I’m not sure how much weight this distinction ought to receive when it comes to specifying our moral imperatives. As a Christian, I affirm that human beings have been endowed with a remarkable, species-elevating and status-enhancing metaphysical quality — the quality of being made in the image and likeness of God. Yet why treat this distinction as the most significant when determining which moral causes we ought to take up?
A distinction arguably even more important for ethical action is the one between things imbued with a capacity for pain and things blissfully exempt from this condition. This is the concept of sentience, and it sidesteps theological considerations by reorienting ethical concern toward the alleviation of needless suffering.
Using the binary — as Camosy does in the video — of “human animals” and “nonhuman animals” can strike Christians as subversive to a theological anthropology grounded in Scripture. But the distinction between creatures who feel pain and creatures who don’t does not include a claim suggesting their metaphysical equality. Thus, Christians should have no problem using it as a framework for moral action.

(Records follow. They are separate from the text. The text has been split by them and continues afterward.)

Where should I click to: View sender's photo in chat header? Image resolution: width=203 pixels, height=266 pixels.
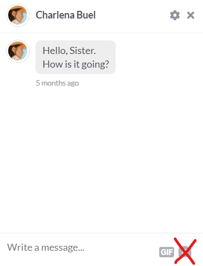click(18, 15)
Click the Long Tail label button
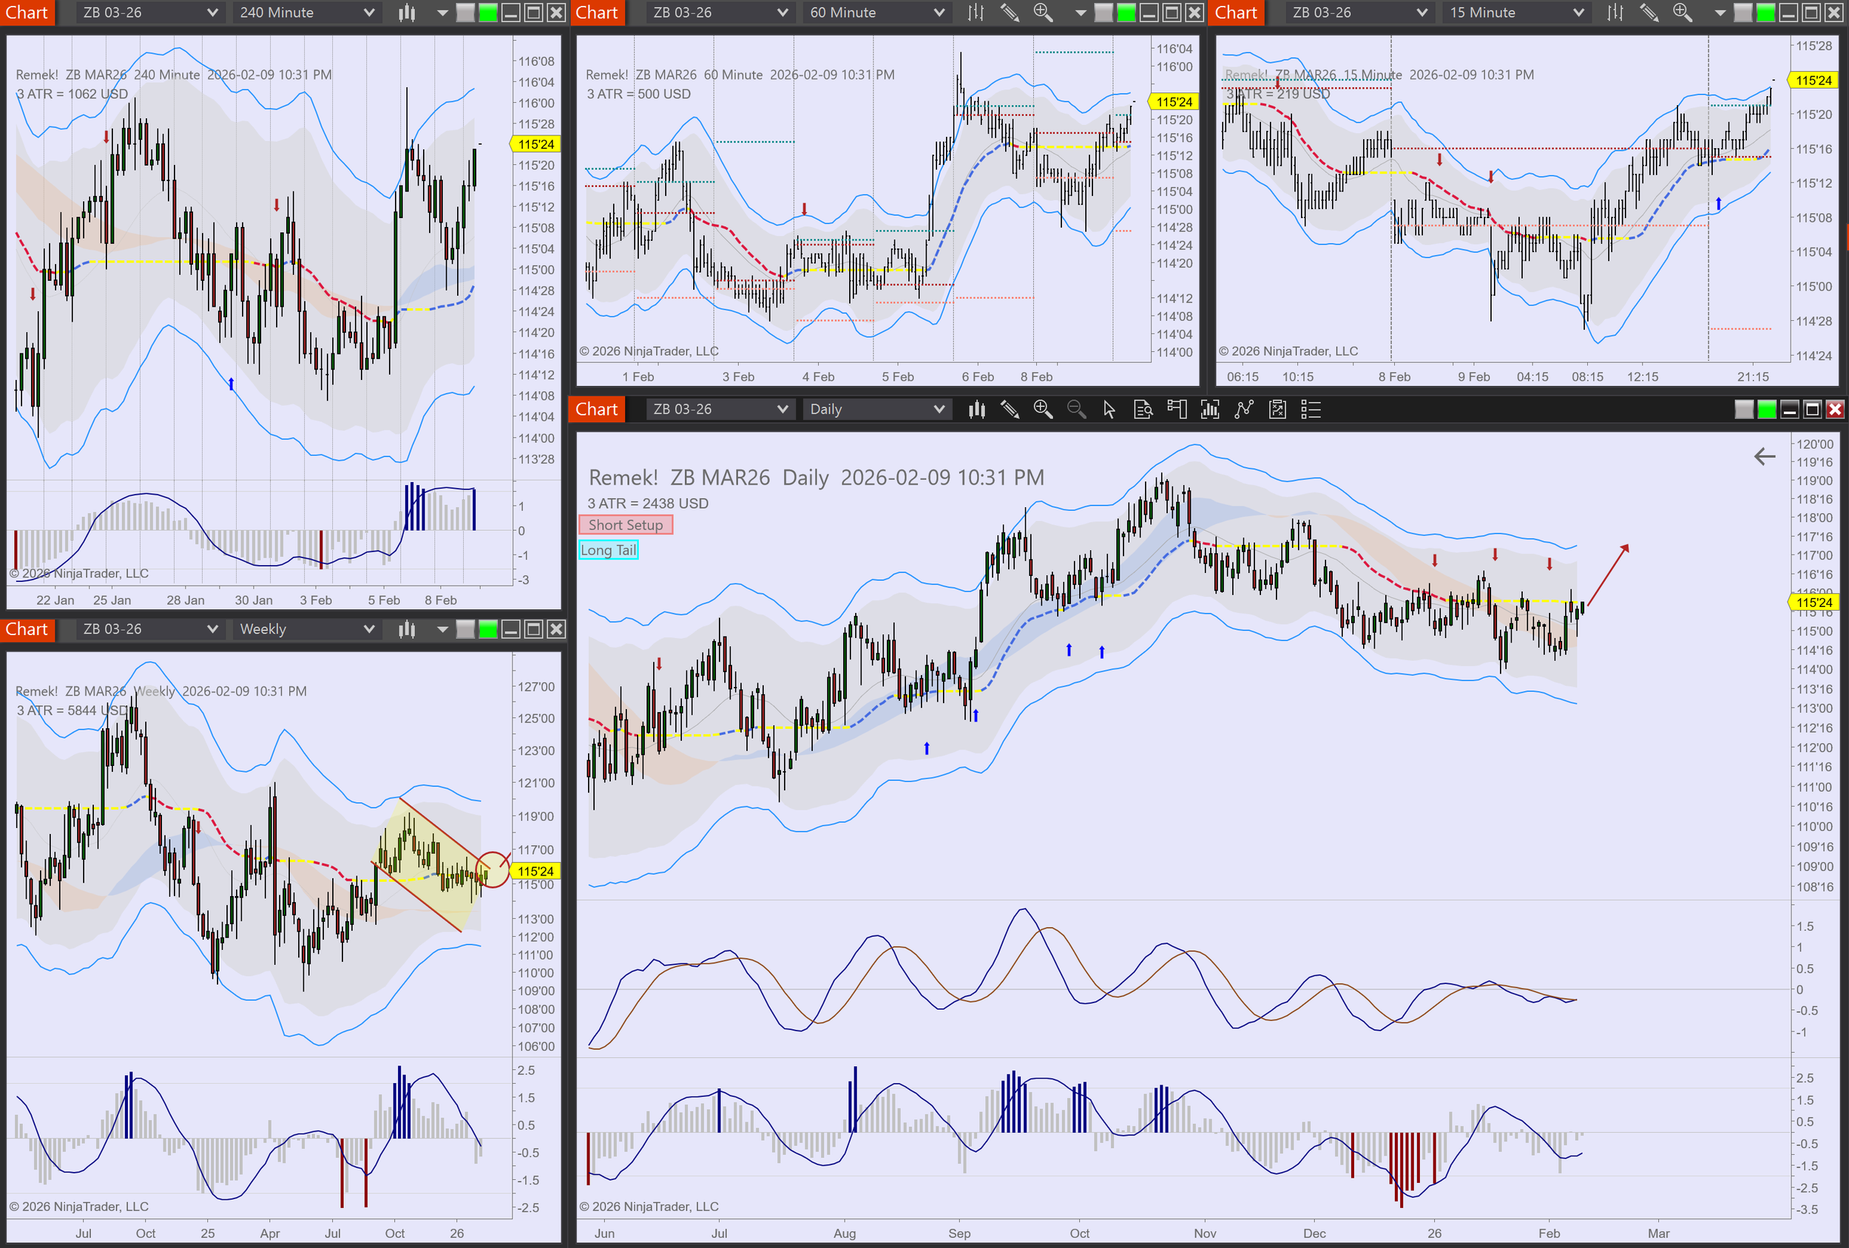 pos(608,550)
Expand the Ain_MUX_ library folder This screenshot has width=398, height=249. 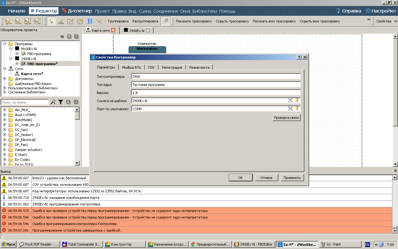5,110
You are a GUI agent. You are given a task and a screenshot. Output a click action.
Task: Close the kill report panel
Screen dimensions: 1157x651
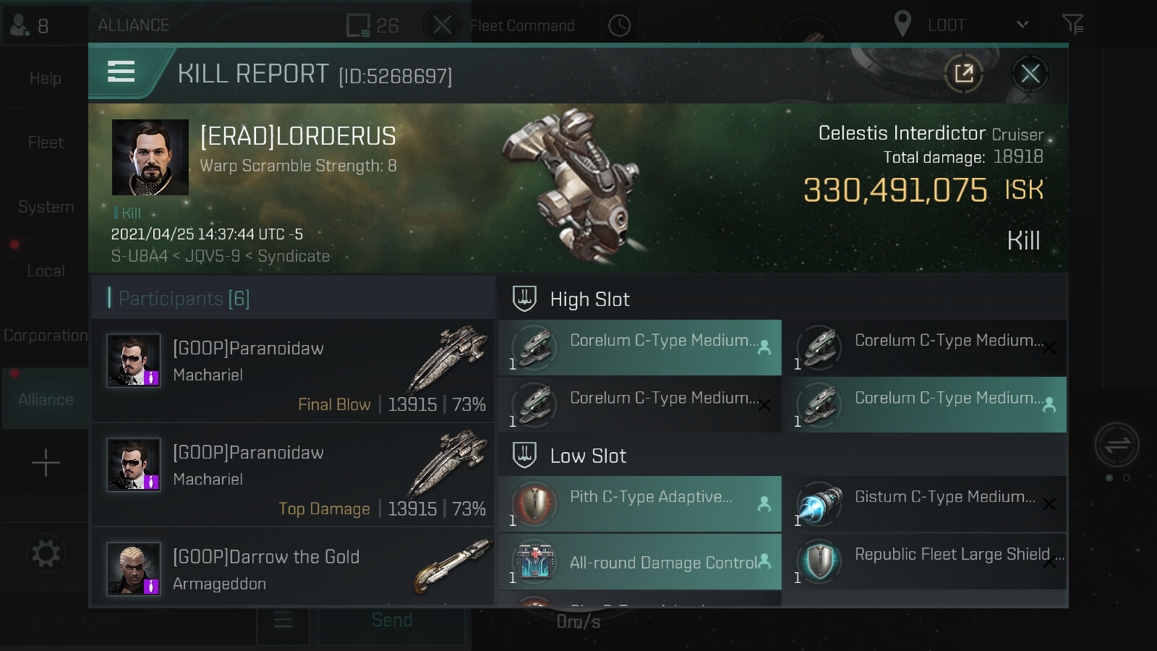[x=1030, y=73]
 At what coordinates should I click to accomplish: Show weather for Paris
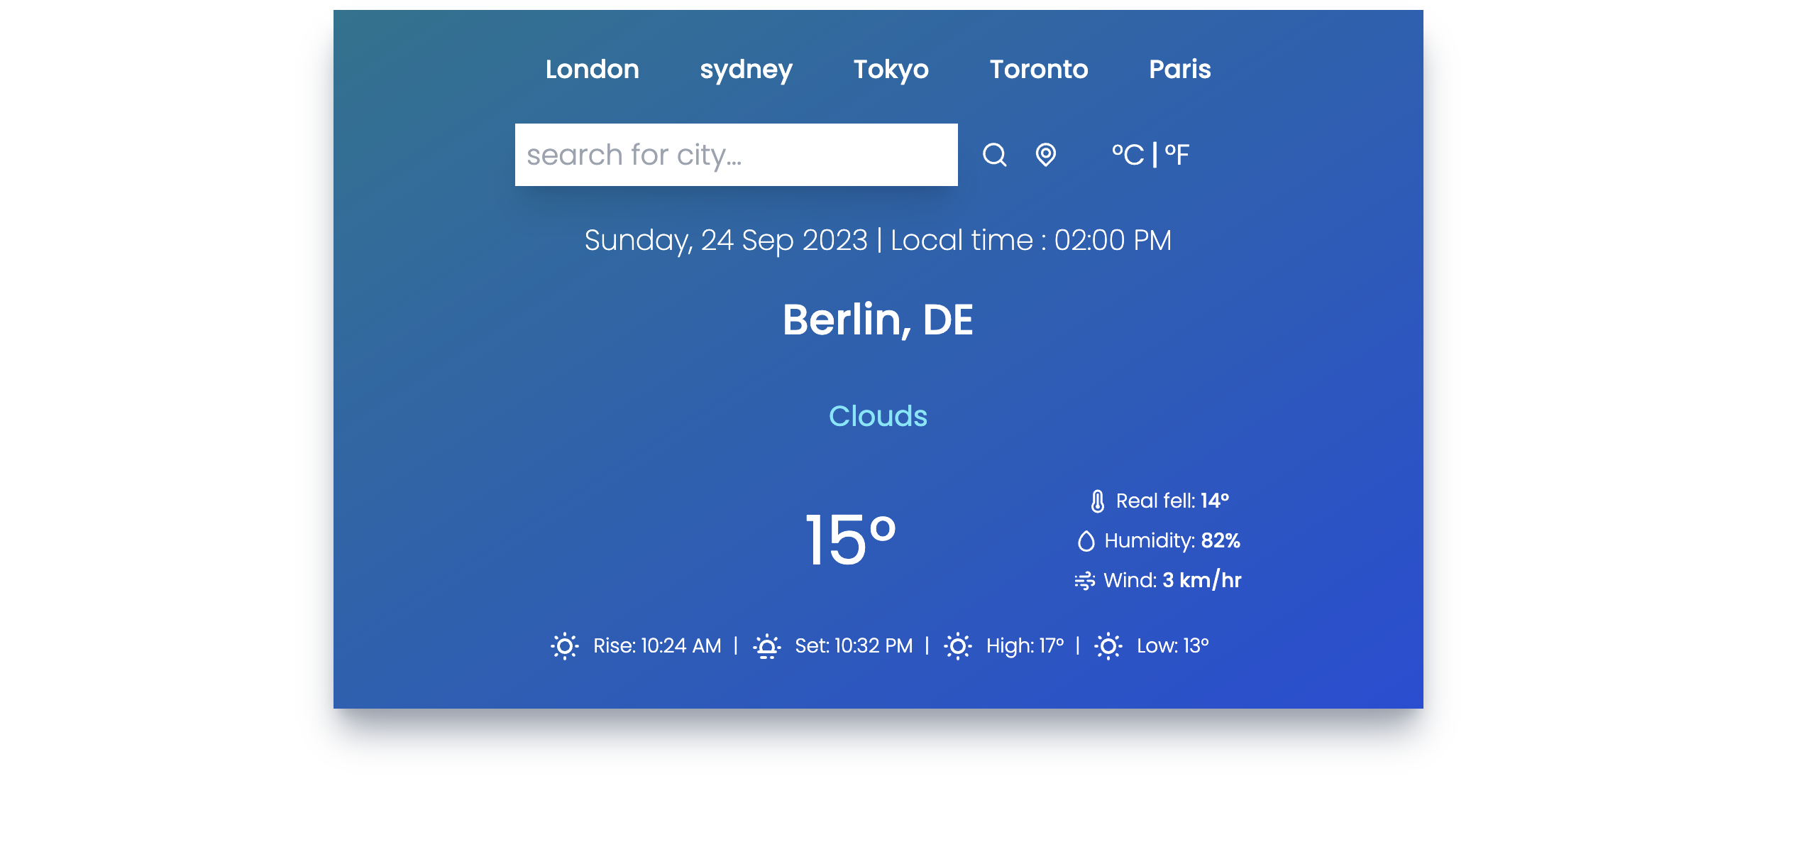pyautogui.click(x=1179, y=70)
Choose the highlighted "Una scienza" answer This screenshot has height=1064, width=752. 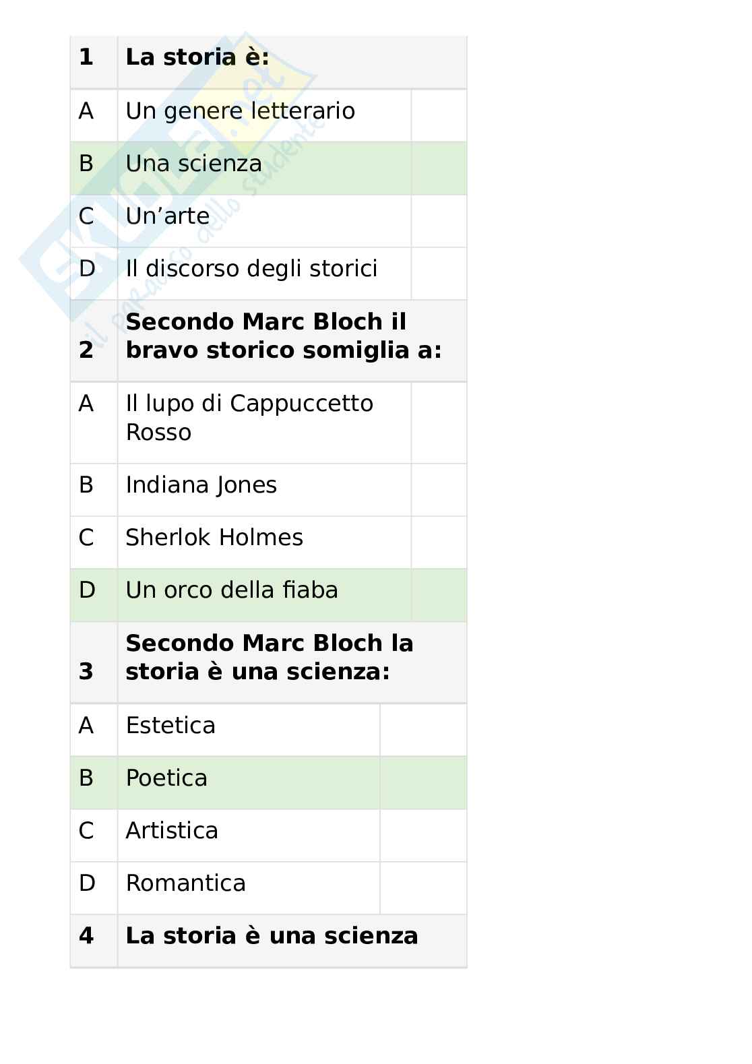tap(194, 164)
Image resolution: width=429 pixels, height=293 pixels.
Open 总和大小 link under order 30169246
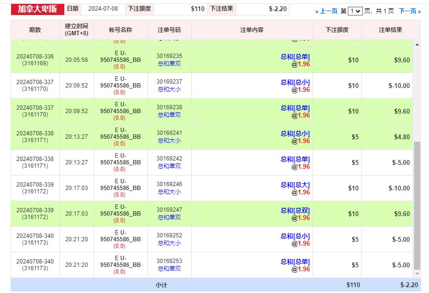click(169, 192)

The philosophical distinction between moral agents and moral patients can work in concert with a biblical one between humans and animals. Moral agents are those who, like us, possess the capacity for moral deliberation and action, whereas moral patients, while lacking the cognitive equipment necessary for ethical reasoning, nevertheless are sentient and thus ought to be treated with great care and consideration. There is, after all, a biblical emphasis on protecting the most vulnerable among us.
Camosy does not believe we should eschew the “human animals”/“non-human animals” terminology. For him, lumping humans and animals into a single category doesn’t diminish the dignity of human beings so much as it elevates the dignity of animals.
There is more to this story than a good-faith debate over subtle philosophical and theological differences. In recent years, the ERLC has been no stranger to backlash. Russell Moore, who is president of the commission, has faced calls for his dismissal over the Trump-critical stance that he took during the 2016 election. Some members of the conservative evangelical Southern Baptist Convention, the nation’s largest Protestant denomination, have seen in the ERLC’s actions a leftward drift toward “social justice.”
“Right now, the ERLC is under the microscope of some Southern Baptists who are convinced that creeping liberalism is corrupting the commission and convention. When they heard an analogy made between unborn humans and animals, it set off alarms,” Christian author O. Alan Noble said. “But I don’t think there was any reason to be alarmed. The ERLC is staunchly pro-life. They aren’t going to claim that animals are ontologically the same as persons. However, in the interest of calming a senseless controversy, I understand why they pulled the video and apologized.”
The ERLC told me that Darling was not available to comment.
I’m left with numerous questions about how evangelicals, some of whom see animal rights as a totally unimportant issue, should approach this subject. For example, if causing needless animal suffering is a moral wrong, where does that leave hunting for sport? Where does that leave participation in a system of factory-farm-produced meats operationally dependent on subjecting animals to intense pain and suffering? These are uncomfortable questions.
Thankfully, we have the capacity to think through questions of deep moral significance. We’re made in the image of God.